— DATASET RECORDS —
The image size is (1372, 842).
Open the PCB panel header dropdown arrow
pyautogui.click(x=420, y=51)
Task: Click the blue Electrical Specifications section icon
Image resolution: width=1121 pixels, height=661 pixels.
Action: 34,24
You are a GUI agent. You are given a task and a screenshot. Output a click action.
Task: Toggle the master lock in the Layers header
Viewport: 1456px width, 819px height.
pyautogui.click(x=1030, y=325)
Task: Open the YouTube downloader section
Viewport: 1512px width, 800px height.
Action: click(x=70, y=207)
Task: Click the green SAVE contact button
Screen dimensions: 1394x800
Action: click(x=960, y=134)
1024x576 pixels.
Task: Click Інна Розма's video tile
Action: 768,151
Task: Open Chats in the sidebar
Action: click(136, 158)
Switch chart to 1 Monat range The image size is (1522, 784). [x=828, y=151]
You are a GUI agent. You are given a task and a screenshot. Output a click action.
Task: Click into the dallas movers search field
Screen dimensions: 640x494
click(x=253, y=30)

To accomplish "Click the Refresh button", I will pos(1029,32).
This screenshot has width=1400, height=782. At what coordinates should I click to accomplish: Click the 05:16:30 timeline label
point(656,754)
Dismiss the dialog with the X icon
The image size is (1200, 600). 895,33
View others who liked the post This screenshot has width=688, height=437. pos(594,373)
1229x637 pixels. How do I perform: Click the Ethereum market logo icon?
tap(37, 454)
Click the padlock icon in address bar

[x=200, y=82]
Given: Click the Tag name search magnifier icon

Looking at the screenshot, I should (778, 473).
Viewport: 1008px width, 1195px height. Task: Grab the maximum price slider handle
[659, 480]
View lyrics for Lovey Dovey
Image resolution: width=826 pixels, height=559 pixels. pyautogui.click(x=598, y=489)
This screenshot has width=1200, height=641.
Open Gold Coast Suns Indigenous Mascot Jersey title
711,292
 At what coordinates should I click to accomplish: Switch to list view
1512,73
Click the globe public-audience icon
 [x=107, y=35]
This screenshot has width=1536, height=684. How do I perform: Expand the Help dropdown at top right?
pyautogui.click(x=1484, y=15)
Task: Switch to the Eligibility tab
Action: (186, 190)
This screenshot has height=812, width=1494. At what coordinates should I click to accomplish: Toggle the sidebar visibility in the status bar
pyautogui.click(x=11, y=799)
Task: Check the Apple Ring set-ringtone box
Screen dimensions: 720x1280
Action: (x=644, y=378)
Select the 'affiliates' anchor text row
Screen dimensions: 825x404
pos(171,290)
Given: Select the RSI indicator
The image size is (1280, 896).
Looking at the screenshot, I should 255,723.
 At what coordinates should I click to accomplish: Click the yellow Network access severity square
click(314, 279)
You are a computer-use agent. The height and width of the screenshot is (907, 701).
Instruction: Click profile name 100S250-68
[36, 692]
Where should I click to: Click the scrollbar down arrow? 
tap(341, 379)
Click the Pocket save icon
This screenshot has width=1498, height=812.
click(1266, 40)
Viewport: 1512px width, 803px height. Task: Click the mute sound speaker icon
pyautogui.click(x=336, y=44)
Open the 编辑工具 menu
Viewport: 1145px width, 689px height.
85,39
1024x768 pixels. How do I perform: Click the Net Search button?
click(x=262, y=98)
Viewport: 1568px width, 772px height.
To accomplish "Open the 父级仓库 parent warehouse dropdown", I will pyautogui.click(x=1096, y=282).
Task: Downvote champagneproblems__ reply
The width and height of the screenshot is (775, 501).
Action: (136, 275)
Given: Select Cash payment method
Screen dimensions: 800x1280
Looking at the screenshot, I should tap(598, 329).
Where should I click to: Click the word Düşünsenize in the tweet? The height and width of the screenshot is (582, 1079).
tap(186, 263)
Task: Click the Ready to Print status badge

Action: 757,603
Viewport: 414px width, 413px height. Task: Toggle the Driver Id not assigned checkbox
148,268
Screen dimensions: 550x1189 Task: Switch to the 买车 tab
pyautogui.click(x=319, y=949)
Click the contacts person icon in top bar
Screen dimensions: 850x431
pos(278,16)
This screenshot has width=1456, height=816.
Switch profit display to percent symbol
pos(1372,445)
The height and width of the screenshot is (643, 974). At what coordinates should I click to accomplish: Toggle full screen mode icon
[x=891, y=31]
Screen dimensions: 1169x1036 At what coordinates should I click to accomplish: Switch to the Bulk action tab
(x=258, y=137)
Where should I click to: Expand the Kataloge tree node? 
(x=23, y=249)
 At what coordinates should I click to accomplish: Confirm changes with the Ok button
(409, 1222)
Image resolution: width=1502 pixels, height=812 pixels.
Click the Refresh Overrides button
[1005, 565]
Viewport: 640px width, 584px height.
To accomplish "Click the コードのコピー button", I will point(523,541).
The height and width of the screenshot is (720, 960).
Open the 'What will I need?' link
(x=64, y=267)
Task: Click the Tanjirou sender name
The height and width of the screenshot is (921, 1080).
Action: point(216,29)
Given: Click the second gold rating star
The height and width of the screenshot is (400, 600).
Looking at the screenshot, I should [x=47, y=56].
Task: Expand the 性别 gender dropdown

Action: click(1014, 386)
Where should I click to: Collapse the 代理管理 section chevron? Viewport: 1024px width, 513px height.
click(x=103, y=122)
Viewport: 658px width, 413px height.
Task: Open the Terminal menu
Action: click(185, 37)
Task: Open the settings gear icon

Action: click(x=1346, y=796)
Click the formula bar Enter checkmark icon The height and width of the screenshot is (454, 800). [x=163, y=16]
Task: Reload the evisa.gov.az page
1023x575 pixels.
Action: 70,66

— WHAT IS EXPECTED —
Can you return the whole listing above, line for line and unchanged?

— OUTPUT OF THE TASK —
The image size is (1372, 842).
Open the PCB panel header dropdown arrow
pyautogui.click(x=420, y=51)
Task: Click the blue Electrical Specifications section icon
Image resolution: width=1121 pixels, height=661 pixels.
Action: 34,24
You are a GUI agent. You are given a task and a screenshot. Output a click action.
Task: Toggle the master lock in the Layers header
Viewport: 1456px width, 819px height.
pyautogui.click(x=1030, y=325)
Task: Open the YouTube downloader section
Viewport: 1512px width, 800px height.
Action: click(x=70, y=207)
Task: Click the green SAVE contact button
Screen dimensions: 1394x800
Action: click(x=960, y=134)
1024x576 pixels.
Task: Click Інна Розма's video tile
Action: 768,151
Task: Open Chats in the sidebar
Action: click(136, 158)
Switch chart to 1 Monat range The image size is (1522, 784). [x=828, y=151]
You are a GUI agent. You are given a task and a screenshot. Output a click action.
Task: Click into the dallas movers search field
Screen dimensions: 640x494
click(x=253, y=30)

To accomplish "Click the Refresh button", I will pos(1029,32).
This screenshot has width=1400, height=782. At what coordinates should I click to accomplish: Click the 05:16:30 timeline label
point(656,754)
Dismiss the dialog with the X icon
The image size is (1200, 600). 895,33
View others who liked the post This screenshot has width=688, height=437. pos(594,373)
1229x637 pixels. How do I perform: Click the Ethereum market logo icon?
tap(37, 454)
Click the padlock icon in address bar

[x=200, y=82]
Given: Click the Tag name search magnifier icon

Looking at the screenshot, I should (778, 473).
Viewport: 1008px width, 1195px height. Task: Grab the maximum price slider handle
[659, 480]
View lyrics for Lovey Dovey
Image resolution: width=826 pixels, height=559 pixels. pyautogui.click(x=598, y=489)
This screenshot has width=1200, height=641.
Open Gold Coast Suns Indigenous Mascot Jersey title
711,292
 At what coordinates should I click to accomplish: Switch to list view
1512,73
Click the globe public-audience icon
 [x=107, y=35]
This screenshot has width=1536, height=684. How do I perform: Expand the Help dropdown at top right?
pyautogui.click(x=1484, y=15)
Task: Switch to the Eligibility tab
Action: (186, 190)
This screenshot has height=812, width=1494. At what coordinates should I click to accomplish: Toggle the sidebar visibility in the status bar
pyautogui.click(x=11, y=799)
Task: Check the Apple Ring set-ringtone box
Screen dimensions: 720x1280
Action: (x=644, y=378)
Select the 'affiliates' anchor text row
Screen dimensions: 825x404
pos(171,290)
Given: Select the RSI indicator
The image size is (1280, 896).
Looking at the screenshot, I should 255,723.
 At what coordinates should I click to accomplish: Click the yellow Network access severity square
click(314, 279)
You are a computer-use agent. The height and width of the screenshot is (907, 701).
Instruction: Click profile name 100S250-68
[36, 692]
Where should I click to: Click the scrollbar down arrow? 
tap(341, 379)
Click the Pocket save icon
This screenshot has width=1498, height=812.
click(1266, 40)
Viewport: 1512px width, 803px height. Task: Click the mute sound speaker icon
pyautogui.click(x=336, y=44)
Open the 编辑工具 menu
Viewport: 1145px width, 689px height.
85,39
1024x768 pixels. How do I perform: Click the Net Search button?
click(x=262, y=98)
Viewport: 1568px width, 772px height.
To accomplish "Open the 父级仓库 parent warehouse dropdown", I will pyautogui.click(x=1096, y=282).
Task: Downvote champagneproblems__ reply
The width and height of the screenshot is (775, 501).
Action: (136, 275)
Given: Select Cash payment method
Screen dimensions: 800x1280
Looking at the screenshot, I should tap(598, 329).
Where should I click to: Click the word Düşünsenize in the tweet? The height and width of the screenshot is (582, 1079).
tap(186, 263)
Task: Click the Ready to Print status badge

Action: 757,603
Viewport: 414px width, 413px height. Task: Toggle the Driver Id not assigned checkbox
148,268
Screen dimensions: 550x1189 Task: Switch to the 买车 tab
pyautogui.click(x=319, y=949)
Click the contacts person icon in top bar
Screen dimensions: 850x431
pos(278,16)
This screenshot has width=1456, height=816.
Switch profit display to percent symbol
pos(1372,445)
The height and width of the screenshot is (643, 974). At what coordinates should I click to accomplish: Toggle full screen mode icon
[x=891, y=31]
Screen dimensions: 1169x1036 At what coordinates should I click to accomplish: Switch to the Bulk action tab
(x=258, y=137)
Where should I click to: Expand the Kataloge tree node? 
(x=23, y=249)
 At what coordinates should I click to accomplish: Confirm changes with the Ok button
(409, 1222)
Image resolution: width=1502 pixels, height=812 pixels.
Click the Refresh Overrides button
[1005, 565]
Viewport: 640px width, 584px height.
To accomplish "Click the コードのコピー button", I will point(523,541).
The height and width of the screenshot is (720, 960).
Open the 'What will I need?' link
(x=64, y=267)
Task: Click the Tanjirou sender name
The height and width of the screenshot is (921, 1080).
Action: point(216,29)
Given: Click the second gold rating star
The height and width of the screenshot is (400, 600).
Looking at the screenshot, I should [x=47, y=56].
Task: Expand the 性别 gender dropdown

Action: click(1014, 386)
Where should I click to: Collapse the 代理管理 section chevron? Viewport: 1024px width, 513px height.
click(x=103, y=122)
Viewport: 658px width, 413px height.
Task: Open the Terminal menu
Action: click(185, 37)
Task: Open the settings gear icon

Action: click(x=1346, y=796)
Click the formula bar Enter checkmark icon The height and width of the screenshot is (454, 800). [x=163, y=16]
Task: Reload the evisa.gov.az page
1023x575 pixels.
Action: 70,66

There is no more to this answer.